The Church of England Evangelical Council commissioned 20 people July 12 to fulfill some duties of bishops, mostly of pastoral guidance, temporarily. Just as the Church of England has created blessings for same-sex couples while claiming not to change the doctrine of marriage, the CEEC has commissioned semi-bishops without consecrating them.
The commissioning service met at All Souls, Langham Place, which for decades was led by the Rev. Dr. John Stott. The late Stott, a widely published theologian known for urging evangelicals in the Church of England to “pray, stay, and obey,” founded CEEC in 1960.

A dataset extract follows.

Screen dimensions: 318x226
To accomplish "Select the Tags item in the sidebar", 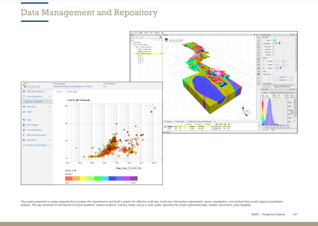I will [29, 120].
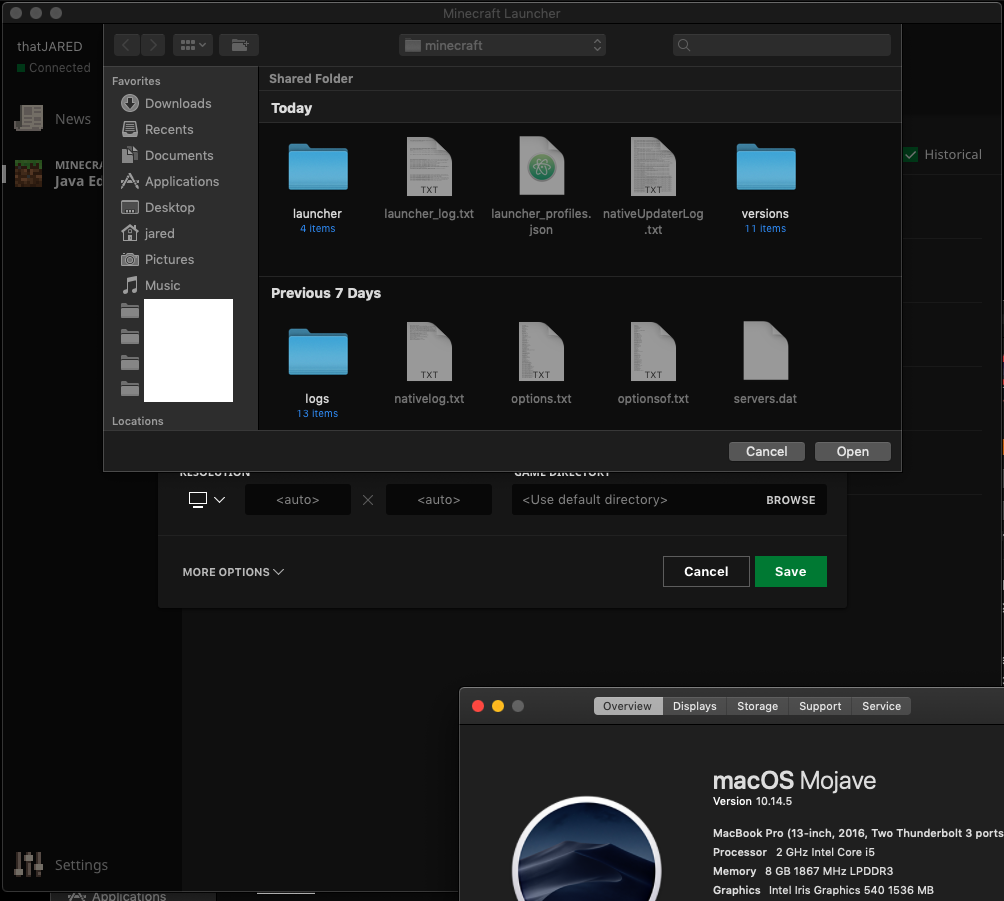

The group of overseers includes five bishops retired from diocesan ministries, plus active Bishop Rob Munro (who provides alternative oversight to parishes based on their conservative theology about women in ministry). Another retired bishop is among four overseers to be commissioned later. Unlike bishops, the overseers will not administer confirmation.
“In this service, bishops and priests are being commissioned to offer alternative spiritual oversight,” said an order of service that included both the commissioning liturgy and background material. “This liturgy makes no pretence to be a service of ordination or consecration. Those being commissioned are clergy who have been interviewed for the role on the basis of recommendations and references. … Together, they will be commissioned by the congregation here present on behalf of CEEC and its partners to provide spiritual care and counsel to those who are now bereft of the oversight that should properly be offered by their bishop.”
CEEC described the creation of overseers as a temporary step toward an alternative structure for those within the Church of England who affirm the church’s historic doctrine of marriage.
The order of service said CEEC’s overseers are meant to help “clergy and congregations to stay in the Church of England at this time. This is a provision which is temporary, pending the structural differentiation that CEEC has for some time argued will be necessary if a change in doctrine and practice is pursued.”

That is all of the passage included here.